Pericarditis is an inflammation of the pericardial sac, a fibroelastic structure that usually contains 15-50 ml of plasma ultrafiltrate. A congenitally absent pericardium or pericardial cysts are uncommon structural abnormalities that are usually asymptomatic whereas pericardial effusion, cardiac tamponade, constrictive pericarditis and acute pericarditis are forms of pericardial disease that are symptomatic.
Moreover, patients affected by pericarditis can subsequently develop chronic or recurrent pericarditis, which is difficult to prevent. This article reviews the latest on diagnosis, treatment and follow up of acute pericarditis.
I - Diagnosis
Pericardial disease can occur as an isolated entity - typically pericarditis, or a manifestation of a systemic disorder stemming from inflammatory diseases such as systemic lupus erythematosus, rheumatoid arthritis or cancer (1).
Many cases of acute pericarditis are presumed to be viral in aetiology: viruses involved are echovirus and coxsackievirus A and B. They may even be cytomegalovirus, influenza-, adeno- and herpes viruses or HIV - testing for specific viruses is not routine practice because determining the virus rarely has an impact on treatment. Furthermore, this process is expensive.
Acute idiopathic pericarditis usually affects young and otherwise healthy individuals. Many patients have mild symptoms, don’t seek medical help and the conditions resolve on their own. It is estimated that 80-90% of all cases of acute pericarditis are presumed to be idiopathic.
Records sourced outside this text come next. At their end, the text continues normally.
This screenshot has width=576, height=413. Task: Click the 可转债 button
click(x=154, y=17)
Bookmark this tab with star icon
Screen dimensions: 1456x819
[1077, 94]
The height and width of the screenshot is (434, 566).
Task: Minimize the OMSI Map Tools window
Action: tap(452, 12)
An early set of symptoms - a prodrome - of fever (usually <39°C), malaise and myalgia and/or arthralgia is common. The typical complaint is chest pain, that is most often pleuritic (exacerbated by inspiration). Patients may note lessening of the pain when they lean forward or are in the upright position. The most difficult differential diagnosis is myocardial infarction (MI). As in MI, chest pain can radiate to the neck, arms, or left shoulder; however, if pain radiates to one or both trapezius muscle ridges it is likely due to pericarditis because the phrenic nerve that innervates these muscles traverses the pericardium.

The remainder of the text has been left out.